start

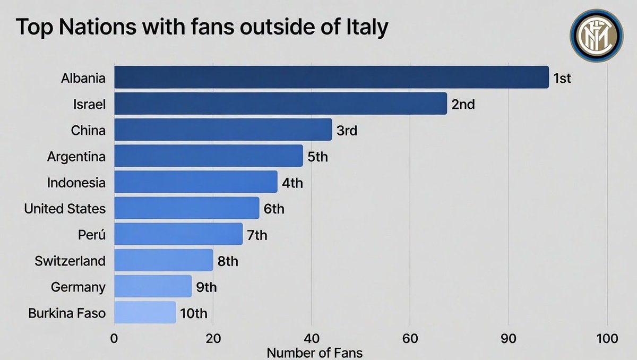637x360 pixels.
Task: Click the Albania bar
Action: pyautogui.click(x=331, y=78)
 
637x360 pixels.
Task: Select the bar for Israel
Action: pyautogui.click(x=280, y=104)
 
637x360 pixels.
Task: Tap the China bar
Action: pyautogui.click(x=223, y=130)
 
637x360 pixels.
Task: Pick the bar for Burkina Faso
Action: pyautogui.click(x=145, y=313)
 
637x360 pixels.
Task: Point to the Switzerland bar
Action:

end

Express every line of the material above as a JSON list of strings, one string per line, omitting blank lines. Leave the pictures out of the answer.

[
  "637x360 pixels.",
  "Task: Click the Albania bar",
  "Action: pyautogui.click(x=331, y=78)",
  "637x360 pixels.",
  "Task: Select the bar for Israel",
  "Action: pyautogui.click(x=280, y=104)",
  "637x360 pixels.",
  "Task: Tap the China bar",
  "Action: pyautogui.click(x=223, y=130)",
  "637x360 pixels.",
  "Task: Pick the bar for Burkina Faso",
  "Action: pyautogui.click(x=145, y=313)",
  "637x360 pixels.",
  "Task: Point to the Switzerland bar",
  "Action:"
]